Florida law requires that divorced parents share parental responsibility for their child after divorce, unless shared responsibility is detrimental to the child. The goal is to keep both parents involved in the child’s life. However, the child will most likely live primarily with one parent and that parent will make the day-to-day decisions. Then what does shared parental responsibility mean anyway?
Shared parental responsibility means that both parents discuss and decide major decisions affecting the child. These are the decisions that have long-term consequences in your child's life. Some examples involve the choice of:
- schools
- child care facility
- camps
- doctors
- religious affiliation and training
- psychotherapy
- surgery
- other long-term medical treatment
- sports and other out-of-school activities
- trips
For an older child it means making decisions about issues like part-time employment, driving, buying a car, dropping out of school, college education and trips. As your child gets older, consider having a joint discussion on these issues with your child. The area that is absolutely off-limits for discussion with your child is asking where he or she wants to live. Of course, the child should never be responsible for any final decision.

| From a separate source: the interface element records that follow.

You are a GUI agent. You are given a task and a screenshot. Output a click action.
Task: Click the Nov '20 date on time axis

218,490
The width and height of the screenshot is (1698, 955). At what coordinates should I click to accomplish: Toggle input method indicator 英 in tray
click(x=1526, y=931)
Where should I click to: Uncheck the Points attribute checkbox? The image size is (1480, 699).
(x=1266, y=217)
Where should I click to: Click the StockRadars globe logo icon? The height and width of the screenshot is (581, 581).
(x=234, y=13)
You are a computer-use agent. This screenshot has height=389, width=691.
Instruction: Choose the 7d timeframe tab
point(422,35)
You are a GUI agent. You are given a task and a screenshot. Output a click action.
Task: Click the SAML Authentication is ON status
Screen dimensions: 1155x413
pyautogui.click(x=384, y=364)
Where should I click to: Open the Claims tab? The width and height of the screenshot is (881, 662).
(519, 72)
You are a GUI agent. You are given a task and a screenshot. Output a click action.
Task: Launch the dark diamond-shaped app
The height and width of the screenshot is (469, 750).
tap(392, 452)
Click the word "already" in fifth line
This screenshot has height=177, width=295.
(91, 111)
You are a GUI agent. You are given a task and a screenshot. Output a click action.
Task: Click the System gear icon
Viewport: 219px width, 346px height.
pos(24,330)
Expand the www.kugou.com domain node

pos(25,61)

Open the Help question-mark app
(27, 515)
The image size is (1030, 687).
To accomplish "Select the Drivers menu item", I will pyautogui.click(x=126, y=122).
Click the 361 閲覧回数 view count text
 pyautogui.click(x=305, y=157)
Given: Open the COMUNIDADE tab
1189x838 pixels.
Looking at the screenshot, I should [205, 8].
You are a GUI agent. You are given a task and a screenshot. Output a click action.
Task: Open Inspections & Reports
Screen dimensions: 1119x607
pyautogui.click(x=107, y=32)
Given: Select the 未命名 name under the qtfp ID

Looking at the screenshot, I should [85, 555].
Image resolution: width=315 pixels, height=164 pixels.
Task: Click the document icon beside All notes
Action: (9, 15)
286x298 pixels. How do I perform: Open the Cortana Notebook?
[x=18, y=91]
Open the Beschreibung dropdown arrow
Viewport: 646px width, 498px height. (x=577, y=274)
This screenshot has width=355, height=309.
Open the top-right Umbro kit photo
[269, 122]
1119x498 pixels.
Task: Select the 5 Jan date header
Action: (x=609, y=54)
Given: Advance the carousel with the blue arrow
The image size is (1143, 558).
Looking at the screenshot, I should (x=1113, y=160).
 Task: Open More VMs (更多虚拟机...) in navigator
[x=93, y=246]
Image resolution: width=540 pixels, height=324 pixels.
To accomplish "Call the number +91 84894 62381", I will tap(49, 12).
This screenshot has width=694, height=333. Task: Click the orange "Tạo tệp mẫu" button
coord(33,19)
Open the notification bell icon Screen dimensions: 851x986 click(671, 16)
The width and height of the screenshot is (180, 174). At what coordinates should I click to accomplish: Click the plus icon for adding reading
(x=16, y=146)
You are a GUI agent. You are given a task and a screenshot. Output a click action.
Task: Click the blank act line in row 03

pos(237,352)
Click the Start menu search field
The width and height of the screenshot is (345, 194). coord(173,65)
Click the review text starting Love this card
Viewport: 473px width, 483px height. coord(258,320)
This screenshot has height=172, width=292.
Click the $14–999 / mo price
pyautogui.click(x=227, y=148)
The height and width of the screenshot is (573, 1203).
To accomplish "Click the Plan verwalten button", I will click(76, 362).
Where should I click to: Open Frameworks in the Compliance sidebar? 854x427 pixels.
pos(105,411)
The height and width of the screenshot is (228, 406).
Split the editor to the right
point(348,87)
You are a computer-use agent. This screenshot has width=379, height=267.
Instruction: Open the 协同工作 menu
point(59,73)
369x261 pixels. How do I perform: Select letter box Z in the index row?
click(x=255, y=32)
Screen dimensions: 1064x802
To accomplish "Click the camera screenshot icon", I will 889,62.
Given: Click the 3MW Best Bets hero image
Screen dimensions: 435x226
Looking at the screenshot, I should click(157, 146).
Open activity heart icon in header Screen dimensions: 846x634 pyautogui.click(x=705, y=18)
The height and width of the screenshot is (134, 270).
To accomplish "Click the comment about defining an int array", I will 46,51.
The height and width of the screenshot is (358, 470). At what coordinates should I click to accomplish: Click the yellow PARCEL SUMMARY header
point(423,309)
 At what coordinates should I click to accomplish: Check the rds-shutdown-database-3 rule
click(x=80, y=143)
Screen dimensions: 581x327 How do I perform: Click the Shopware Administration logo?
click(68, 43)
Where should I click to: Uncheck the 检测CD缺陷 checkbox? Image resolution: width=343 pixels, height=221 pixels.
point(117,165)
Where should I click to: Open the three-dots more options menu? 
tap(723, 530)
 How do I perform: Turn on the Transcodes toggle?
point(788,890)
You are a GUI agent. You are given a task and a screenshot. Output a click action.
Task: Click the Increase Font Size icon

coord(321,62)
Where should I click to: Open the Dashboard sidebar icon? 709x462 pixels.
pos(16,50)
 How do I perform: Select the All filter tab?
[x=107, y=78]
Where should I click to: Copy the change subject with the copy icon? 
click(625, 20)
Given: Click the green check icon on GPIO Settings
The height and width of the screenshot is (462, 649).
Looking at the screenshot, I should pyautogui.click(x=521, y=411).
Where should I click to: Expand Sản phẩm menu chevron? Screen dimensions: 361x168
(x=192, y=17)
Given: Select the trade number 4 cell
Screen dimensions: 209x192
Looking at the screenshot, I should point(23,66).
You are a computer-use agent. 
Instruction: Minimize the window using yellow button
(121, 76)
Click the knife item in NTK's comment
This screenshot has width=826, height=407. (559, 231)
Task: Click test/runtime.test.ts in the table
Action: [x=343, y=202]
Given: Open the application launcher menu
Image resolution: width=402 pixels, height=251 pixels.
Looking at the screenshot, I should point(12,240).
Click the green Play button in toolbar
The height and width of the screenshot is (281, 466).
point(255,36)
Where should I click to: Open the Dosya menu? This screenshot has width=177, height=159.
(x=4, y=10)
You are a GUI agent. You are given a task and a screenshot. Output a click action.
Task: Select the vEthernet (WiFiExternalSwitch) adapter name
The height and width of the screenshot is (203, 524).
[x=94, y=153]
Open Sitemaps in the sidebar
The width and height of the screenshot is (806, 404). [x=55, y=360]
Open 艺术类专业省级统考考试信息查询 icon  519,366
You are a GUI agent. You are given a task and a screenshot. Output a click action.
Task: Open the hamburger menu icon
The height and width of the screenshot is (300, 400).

There are no set rules for shared decision making. Parents may want to divide up the areas, each taking responsibility for certain ones. Some parents prefer to meet and discuss these issues together and reach a joint decision. Others may allow one parent to make the decisions and inform the other parent. And, as noted above, older children will want to have input into decisions that affect them.
The post-divorce decision making process is often the same type of process the parents had during the marriage. When developing a parenting plan, consider how the decisions have been made in the past and what changes may be needed to that process now that the parents will live apart. Making joint decisions on issues that have long-term consequences for your child is what shared parental responsibility means in Florida.